U.S. Immigration and Customs Enforcement (ICE) announced Friday that it will no longer detain illegal alien women with babies under on year old, or illegal alien women who are either pregnant or nursing, except under “exceptional circumstances.”

ICE detailed the new policy in a press release posted to its website:

“Today, U.S. Immigration and Customs Enforcement (ICE) issued new policy for individuals known to be pregnant or nursing, which includes a year of postpartum in recognition of the time needed for infant development and parental bonding. The policy, which complements ICE’s national detention standards, family residential standards, and ICE Health Service Corps (IHSC) policies, states that ICE should not detain, arrest or take into custody for an administrative violation of the immigration laws individuals known to be pregnant, postpartum or nursing, unless release is prohibited by law or exceptional circumstances exist.”

“The Postpartum period includes a one-year period immediately after an individual gives birth to their child,” ICE explains on its website, which also defines the “exceptional circumstances” which would allow detention of illegal alien women who, otherwise, cannot be detained:

“Exceptional Circumstances exist only in the following circumstances: (1) the individual poses national security concerns; or (2) the individual poses an imminent risk of death, violence, or physical harm to any individual.”
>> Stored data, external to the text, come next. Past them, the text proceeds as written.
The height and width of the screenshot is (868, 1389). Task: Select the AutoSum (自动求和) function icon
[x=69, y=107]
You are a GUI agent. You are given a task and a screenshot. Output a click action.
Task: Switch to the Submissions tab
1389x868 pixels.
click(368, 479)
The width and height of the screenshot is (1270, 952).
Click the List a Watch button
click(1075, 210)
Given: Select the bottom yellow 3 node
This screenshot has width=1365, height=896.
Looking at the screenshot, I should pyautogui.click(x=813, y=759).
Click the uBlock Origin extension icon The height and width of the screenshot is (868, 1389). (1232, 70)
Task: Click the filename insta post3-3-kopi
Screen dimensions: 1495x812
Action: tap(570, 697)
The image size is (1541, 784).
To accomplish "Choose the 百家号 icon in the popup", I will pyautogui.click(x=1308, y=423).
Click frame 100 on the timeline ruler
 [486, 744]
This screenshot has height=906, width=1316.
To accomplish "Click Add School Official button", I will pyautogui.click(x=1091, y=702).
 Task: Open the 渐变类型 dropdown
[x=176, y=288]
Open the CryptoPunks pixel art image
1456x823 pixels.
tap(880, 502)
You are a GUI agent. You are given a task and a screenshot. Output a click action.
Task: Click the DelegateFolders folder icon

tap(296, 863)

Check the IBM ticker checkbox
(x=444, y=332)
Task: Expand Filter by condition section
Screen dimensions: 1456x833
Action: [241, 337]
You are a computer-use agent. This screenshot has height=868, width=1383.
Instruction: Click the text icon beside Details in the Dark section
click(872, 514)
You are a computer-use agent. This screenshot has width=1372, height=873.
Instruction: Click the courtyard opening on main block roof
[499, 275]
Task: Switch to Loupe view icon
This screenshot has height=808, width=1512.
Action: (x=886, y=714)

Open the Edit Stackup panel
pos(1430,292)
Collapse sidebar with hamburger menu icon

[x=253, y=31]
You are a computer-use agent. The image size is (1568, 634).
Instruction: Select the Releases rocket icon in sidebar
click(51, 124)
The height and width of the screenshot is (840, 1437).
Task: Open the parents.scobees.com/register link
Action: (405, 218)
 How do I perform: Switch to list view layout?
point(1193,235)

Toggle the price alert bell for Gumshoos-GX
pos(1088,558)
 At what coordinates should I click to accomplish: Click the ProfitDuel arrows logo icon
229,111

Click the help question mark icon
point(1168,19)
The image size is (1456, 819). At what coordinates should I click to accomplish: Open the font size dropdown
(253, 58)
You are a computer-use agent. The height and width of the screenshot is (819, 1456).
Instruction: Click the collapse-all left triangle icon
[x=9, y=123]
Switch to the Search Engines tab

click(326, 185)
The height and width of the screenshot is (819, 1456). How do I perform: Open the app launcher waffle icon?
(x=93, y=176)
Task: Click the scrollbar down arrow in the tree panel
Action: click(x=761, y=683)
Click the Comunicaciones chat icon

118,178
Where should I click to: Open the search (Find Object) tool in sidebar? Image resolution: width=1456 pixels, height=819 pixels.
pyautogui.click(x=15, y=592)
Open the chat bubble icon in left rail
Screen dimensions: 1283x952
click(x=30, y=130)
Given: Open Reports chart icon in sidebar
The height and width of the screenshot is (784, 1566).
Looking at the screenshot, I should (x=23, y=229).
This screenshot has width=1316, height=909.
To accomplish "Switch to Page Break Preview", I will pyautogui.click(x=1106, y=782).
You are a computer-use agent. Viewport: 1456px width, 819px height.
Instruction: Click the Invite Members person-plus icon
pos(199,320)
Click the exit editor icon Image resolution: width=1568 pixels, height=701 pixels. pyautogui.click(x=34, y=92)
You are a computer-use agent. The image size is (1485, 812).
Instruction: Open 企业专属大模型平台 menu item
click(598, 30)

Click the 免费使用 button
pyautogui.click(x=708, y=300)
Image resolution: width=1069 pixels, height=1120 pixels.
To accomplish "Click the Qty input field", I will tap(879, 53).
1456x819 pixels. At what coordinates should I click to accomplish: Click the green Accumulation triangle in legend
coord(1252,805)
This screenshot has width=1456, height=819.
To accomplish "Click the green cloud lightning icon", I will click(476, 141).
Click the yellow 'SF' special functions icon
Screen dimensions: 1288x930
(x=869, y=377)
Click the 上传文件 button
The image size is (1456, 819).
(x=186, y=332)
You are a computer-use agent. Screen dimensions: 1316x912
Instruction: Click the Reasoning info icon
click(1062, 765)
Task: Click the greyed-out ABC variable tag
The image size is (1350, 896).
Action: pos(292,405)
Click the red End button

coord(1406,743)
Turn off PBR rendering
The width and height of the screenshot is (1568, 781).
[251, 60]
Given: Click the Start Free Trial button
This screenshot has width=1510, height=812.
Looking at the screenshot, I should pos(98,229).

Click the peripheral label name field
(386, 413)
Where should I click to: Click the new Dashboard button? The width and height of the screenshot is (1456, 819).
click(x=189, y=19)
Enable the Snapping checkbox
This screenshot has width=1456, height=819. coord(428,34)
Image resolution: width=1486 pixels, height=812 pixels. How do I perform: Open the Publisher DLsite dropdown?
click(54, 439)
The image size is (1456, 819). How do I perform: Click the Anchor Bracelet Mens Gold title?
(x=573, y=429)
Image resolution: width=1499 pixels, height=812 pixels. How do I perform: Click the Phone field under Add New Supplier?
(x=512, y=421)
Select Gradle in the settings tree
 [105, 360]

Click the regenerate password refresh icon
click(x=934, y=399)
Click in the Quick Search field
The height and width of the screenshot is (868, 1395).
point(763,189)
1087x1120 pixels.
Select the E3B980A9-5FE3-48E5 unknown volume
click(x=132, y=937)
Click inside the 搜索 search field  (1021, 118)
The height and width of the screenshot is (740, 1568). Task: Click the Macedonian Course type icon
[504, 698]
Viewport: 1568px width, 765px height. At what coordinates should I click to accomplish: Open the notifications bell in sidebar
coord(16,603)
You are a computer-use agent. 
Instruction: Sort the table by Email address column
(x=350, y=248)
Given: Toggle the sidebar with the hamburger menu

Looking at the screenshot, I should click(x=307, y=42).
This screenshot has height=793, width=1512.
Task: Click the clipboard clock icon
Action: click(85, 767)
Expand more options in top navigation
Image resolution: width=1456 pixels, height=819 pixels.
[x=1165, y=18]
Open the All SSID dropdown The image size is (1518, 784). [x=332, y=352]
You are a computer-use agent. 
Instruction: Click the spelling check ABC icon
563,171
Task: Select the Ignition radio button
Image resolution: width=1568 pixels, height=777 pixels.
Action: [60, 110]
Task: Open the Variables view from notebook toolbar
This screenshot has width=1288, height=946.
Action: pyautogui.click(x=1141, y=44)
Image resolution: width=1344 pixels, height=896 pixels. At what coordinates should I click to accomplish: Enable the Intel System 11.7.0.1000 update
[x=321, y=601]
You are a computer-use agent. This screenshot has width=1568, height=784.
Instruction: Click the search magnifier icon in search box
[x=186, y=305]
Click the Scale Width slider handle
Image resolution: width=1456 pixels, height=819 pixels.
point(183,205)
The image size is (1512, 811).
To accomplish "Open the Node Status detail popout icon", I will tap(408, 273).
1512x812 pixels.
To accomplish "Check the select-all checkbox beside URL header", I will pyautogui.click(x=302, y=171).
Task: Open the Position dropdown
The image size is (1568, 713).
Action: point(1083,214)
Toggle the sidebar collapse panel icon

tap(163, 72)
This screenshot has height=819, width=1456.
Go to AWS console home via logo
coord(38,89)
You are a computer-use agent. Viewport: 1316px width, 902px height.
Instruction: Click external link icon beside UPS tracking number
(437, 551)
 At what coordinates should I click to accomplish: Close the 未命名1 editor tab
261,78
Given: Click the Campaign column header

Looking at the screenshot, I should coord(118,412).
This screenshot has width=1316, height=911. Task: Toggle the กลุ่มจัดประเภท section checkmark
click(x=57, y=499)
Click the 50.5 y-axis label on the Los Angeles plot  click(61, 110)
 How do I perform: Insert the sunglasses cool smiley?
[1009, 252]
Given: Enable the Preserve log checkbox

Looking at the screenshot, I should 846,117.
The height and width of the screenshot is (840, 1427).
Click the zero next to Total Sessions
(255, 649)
Additionally, pregnant, postpartum, and nursing illegal alien women who are already in custody should also be set free, the ICE directive says:

“There may also be times when ICE identifies pregnant, postpartum, or nursing individuals who are already detained in ICE custody. When that occurs, ICE personnel, through the appropriate chain of command, must immediately notify the FOD [Field Office Director], or designee, and the appropriate medical staff ( e.g., Field Medical Coordinator (FMC) or Health Services Administrator (HSA)) to determine if continued detention is appropriate.”